As much as I am happy that DOMA and Proposition 8 have been nullified, I am not by any means overjoyed at this. I am not generally in favor of marriage as it exists currently, and I'm not sure that I'll ever partake of it, though I certainly want it to be available to anyone who wants it. This has been called a "victory for the LGBT community," and I don't think that can necessarily be said to be the case—not only because that putative "community" is often more a slogan than an actual community (indeed, the amount of anti-trans and anti-bisexual sentiment in the mainstream and fringe gay and lesbian communities would stagger many people), but because the B and the T of that acronym aren't necessarily better off now than they might have been before.

No matter how nice it might be to have a legal option open to some of us that wasn't always open before, it's still a legal option that will not benefit everyone automatically. There are many people who will still be gay, lesbian, bisexual, transgender, and other varieties of queer but who will not ever enter into marriage in their relationships. However, almost every LGBTQ person will have to deal with getting a job, finding a place to live, and being served in restaurants or getting rooms in hotels or riding on buses and other such matters of public accommodation. There are still a majority of states in the U.S. which do not have laws on the books protecting LGBTQ people from discrimination in employment, housing, or public accommodation. The same is true, despite the implied protections of the First Amendment, for Pagans in the U.S.

Most (but, we must be ever mindful, not all, on which more in a moment) forms of modern Paganism don't have much of a problem with same-sex marriage. Many, but not all, modern Pagans don't have problems including trans people in their activities, unless there are gender-specific rituals or "mysteries" involved, whereupon there are often problems. The theologies, religious cosmologies, and spiritual anthropologies and psychologies of many modern forms of Paganism simply do not accommodate LGBTQ people fully, and never will unless they are revised, which it is obvious a large number of acceptance-minded Pagans are simply not willing to do despite the fact of their social acceptance. If theology does not align with accepted social rhetoric, then there is a problem on the theological end of things.

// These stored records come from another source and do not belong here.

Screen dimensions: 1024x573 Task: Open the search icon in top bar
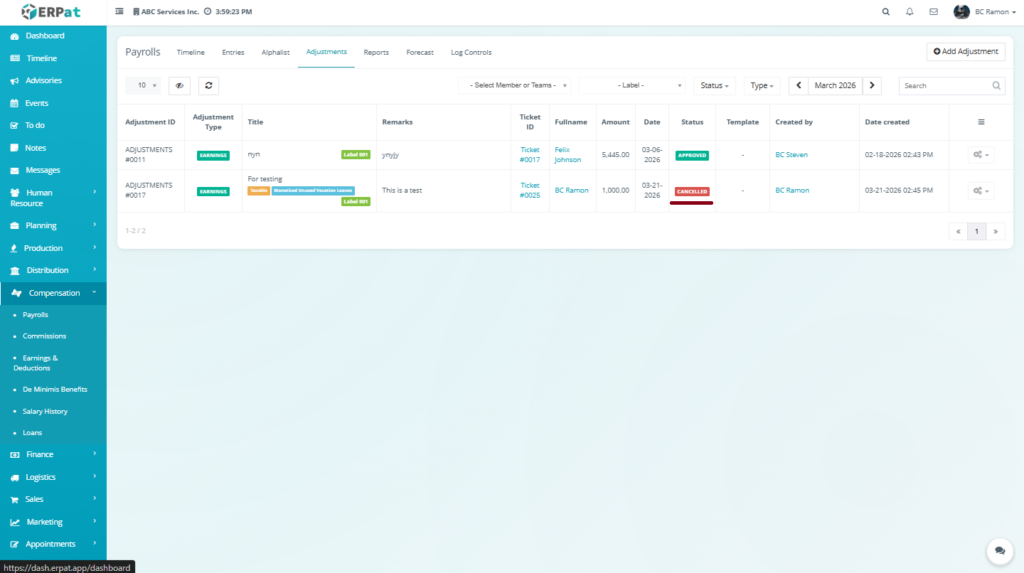pyautogui.click(x=885, y=12)
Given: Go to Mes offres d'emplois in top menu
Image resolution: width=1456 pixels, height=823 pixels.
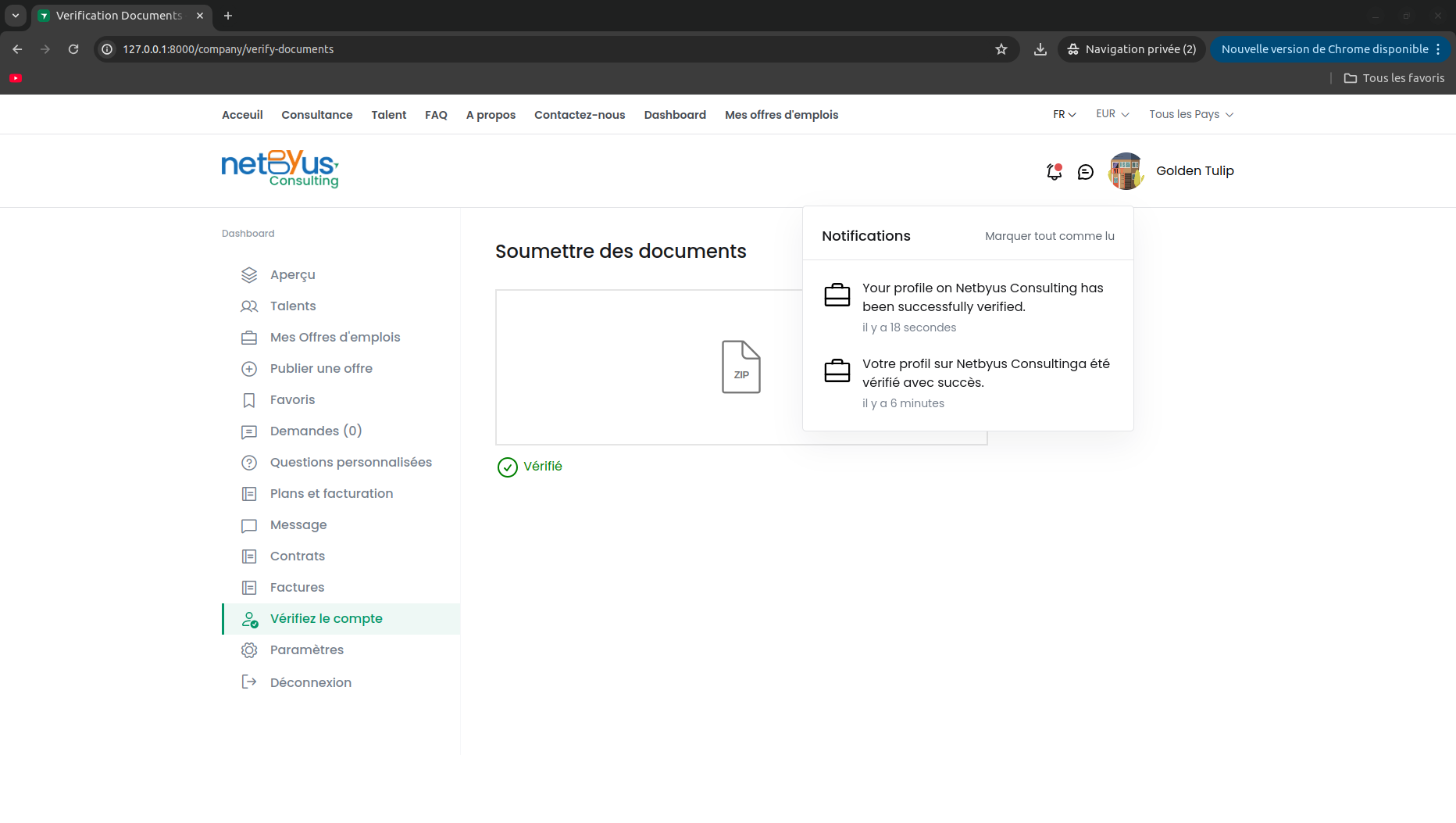Looking at the screenshot, I should click(x=781, y=115).

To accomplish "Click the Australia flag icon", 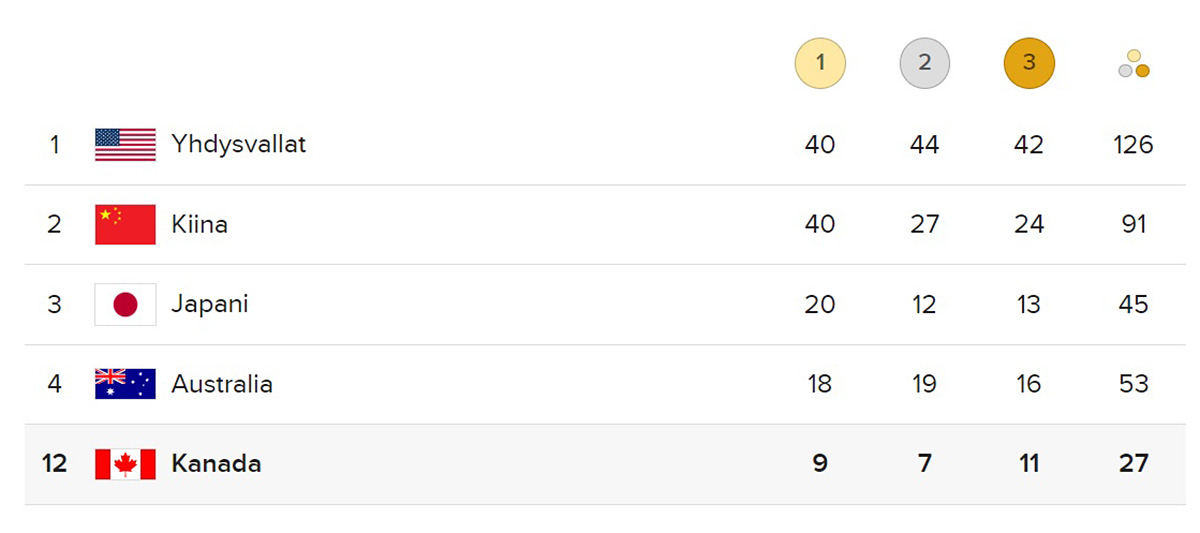I will [x=125, y=384].
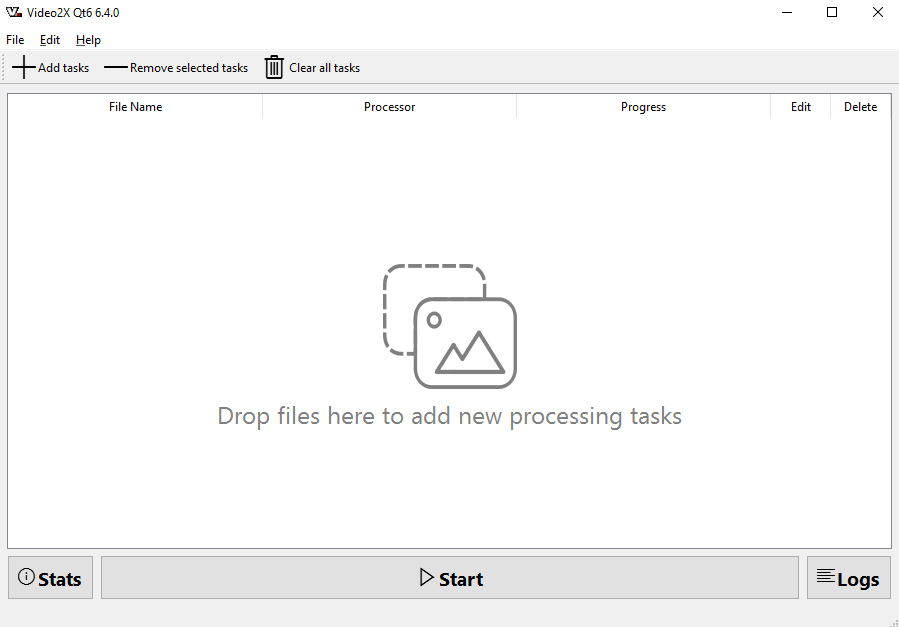Click the Progress column header
This screenshot has height=627, width=899.
pos(643,107)

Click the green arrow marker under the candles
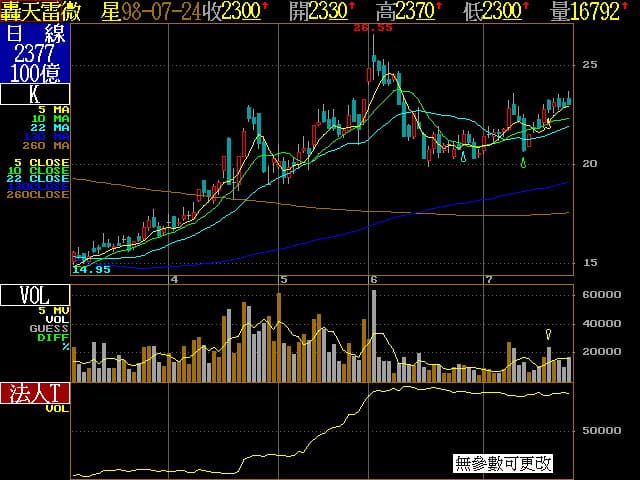(524, 162)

As much as we respect the non-dogmatic nature of a great deal of modern Paganism, and as much as we laud the freedom and autonomy that every Pagan and every Pagan group has to practice its religion in the ways it determines are best, it is clear that the "mainstream" of modern Paganism prefers the social acceptance of LGBTQ people. Yet, the blatant intolerance shown toward LGBTQ people by some modern Pagans is actively tolerated. Not simply because I'm a vocal queer activist and queer Pagan theologian do I find this to be a problematic situation.

It would be very fair to say that I think a great deal of modern Paganism would do itself a favor, as well as making itself far more appealing to a wider audience amongst religious options in the world for LGBTQ people, if it embraced queer theologies and cosmologies on a more widespread basis as the norm rather than as an exception and a fringe possibility. Here's an example: in a Greek context, we usually think of Chaos bringing forth Gaia, and then Gaia bringing forth Ouranos, and then the two of them going on to have most of the divine entities we recognize as the Greek Titans and later Olympian gods, amongst many other powers of the universe. What if that wasn't what happened at all? What if the first two beings to come forth from Chaos were Gaia and Nyx, and they together produced a variety of divine beings, and it wasn't until Gaia on her own produced Ouranos, who then raped his mother and forced her to be his consort, that some of the more problematic beings started to come into existence? In a set of religions that often promotes the importance, prominence, and even supremacy of Goddesses over male gods, wouldn't this actually make a bit more sense?

Or, in an Egyptian context, rather than the theologies which make Atum the primal being who creates all the other gods, what if we instead went with the option that ends up being the basis for the system advocated by Brandy Williams in The Woman Magician that places the goddess Neith in that role?